RepoSwarm - Giving AI Agents Architecture Context Across All Your Repos - Roy Osherove
Introduction to AI Tools and Architectures
Audience Engagement
- The speaker begins by engaging the audience with questions about their experience with AI-related tools like Cursor and Cloud Code.
- Queries are posed regarding the size of organizations represented, specifically those with over 100, 500, or 1,000 GitHub repositories.
Speaker Background
- Roy Oshro introduces himself as a chief architect at Verbbit AI and author of several books on unit testing and leadership.
- He mentions his blog, robotpaper.ai, which covers various topics including unit testing and AI.
The Role of AI in Software Development
Benefits of Writing Books
- Roy discusses how writing books allows him to leverage AI tools for code reviews by prompting them to follow his style.
Importance of Readable Code
- He emphasizes the significance of creating readable, maintainable, and trustworthy code.
Refactoring Legacy Code
- A recommended prompt for refactoring legacy code is shared: using insights from Michael Feathers' book on effective refactoring practices.
Transforming Workflows with AI
New Working Methods
- The talk focuses on how AI can enable new workflows rather than relying solely on traditional methods.
Information Condensation
- Roy highlights that AI can transform large amounts of information into concise formats for future use.
Utilizing Notebook LM for Presentations
Slide Generation Experiment
- Approximately 30% to 40% of the presentation slides were generated using Notebook LM based on provided blog posts and source code.
Effectiveness of New Tools
- The speaker notes that he retained about 60% of what was generated by Notebook LM due to its high quality.
Challenges in Managing Multiple Repositories
Chief Architect Responsibilities
- As chief architect at Verbbit, Roy oversees compliance across approximately 400 repositories while ensuring good practices are followed.
Documentation Issues
- He points out that documentation quality is often poor across repositories, making it difficult to manage effectively.
Real-world Scenario: Consolidating Monitoring Tools
Example Challenge
- Roy describes a scenario where consolidating monitoring tools across repositories could take days or weeks without efficient systems like Repos Swarm.
How to Ensure Accurate Data Handling in HIPAA-Compliant Applications
Importance of Up-to-Date Documentation
- Organizations often lack current diagrams showing how data is handled across their applications, which is crucial for HIPAA compliance.
- Many existing diagrams are outdated and irrelevant, necessitating time-consuming recreations that may not be completed effectively.
Challenges with Developer Resources
- Developers frequently struggle to find documentation on new services or event schemas, leading to inefficient manual processes during code reviews.
- The introduction of AI coding agents requires context about feature usage and component standards, which is often missing from existing documentation.
Liabilities in Current Documentation Practices
- Standard README files in repositories often lack comprehensive onboarding information, making it difficult for new developers to get up to speed quickly.
- Architecture documentation tends to be static and poorly formatted for AI readability, resulting in a loss of valuable insights over time.

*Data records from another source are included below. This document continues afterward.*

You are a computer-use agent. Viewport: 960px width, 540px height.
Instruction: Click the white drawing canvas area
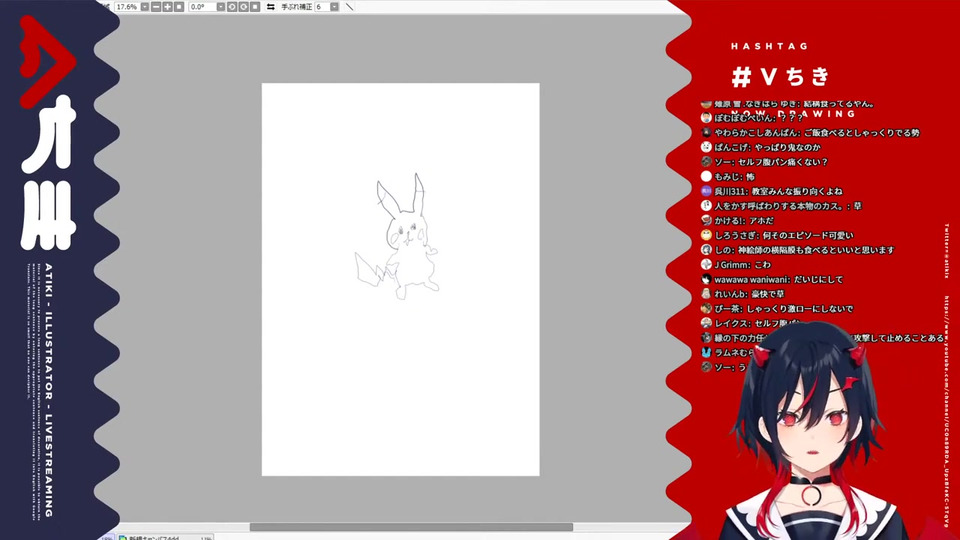pyautogui.click(x=400, y=279)
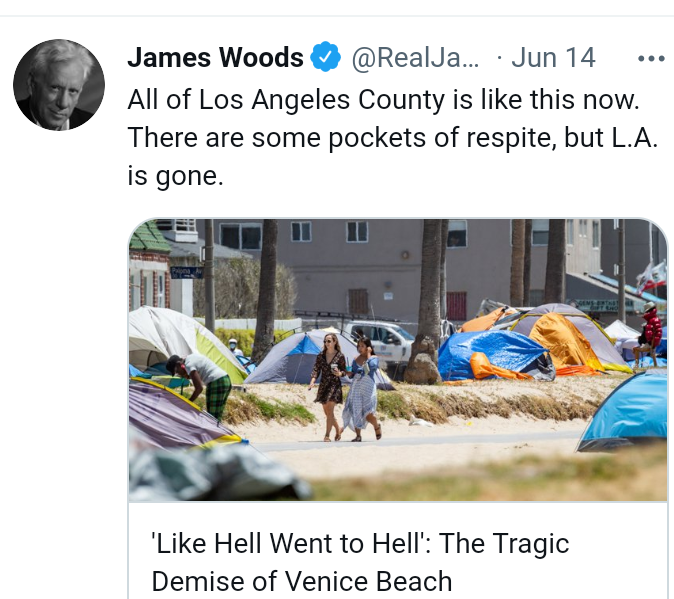Click the two women walking in photo
Viewport: 674px width, 599px height.
click(346, 388)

Introduction of Repo Swarm Tool
- To address these issues, the "Repo Swarm" tool was developed during a company hackathon. It aims to automate the documentation process using AI.

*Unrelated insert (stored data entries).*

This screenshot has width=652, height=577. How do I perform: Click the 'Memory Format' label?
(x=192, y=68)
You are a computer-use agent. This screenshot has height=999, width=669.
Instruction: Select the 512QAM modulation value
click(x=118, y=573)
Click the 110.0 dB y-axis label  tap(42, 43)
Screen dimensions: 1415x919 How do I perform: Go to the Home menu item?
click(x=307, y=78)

- The tool compiles snapshots of all repositories into a centralized repository called "Architecture Hub," containing markdown files that are easy for AI agents to read.
Features and Benefits of Architecture Hub
- Each repository's markdown file includes sections like high-level overviews, dependencies, and security analyses generated through specific prompts.
- The architecture hub ensures continuous updates by regenerating content daily without needing backward compatibility adjustments when new components are added.
Standardizing Deployment Processes
Importance of Standardization in Deployment
- The speaker emphasizes the need for standardizing deployment processes across various teams within the company, as there are currently multiple types of deployments for front-end and back-end applications that lack uniformity.
Challenges in Achieving Standardization
- The process of gathering information from different teams to understand their deployment practices is time-consuming. The speaker suggests that while it may be difficult to achieve full standardization initially, significant progress can be made by focusing on key areas like authentication.
Authentication and Authorization Issues
- Identifying common authentication libraries and authorization models used across teams is crucial. There may be inconsistencies where different teams utilize varying models, which could benefit from a centralized approach.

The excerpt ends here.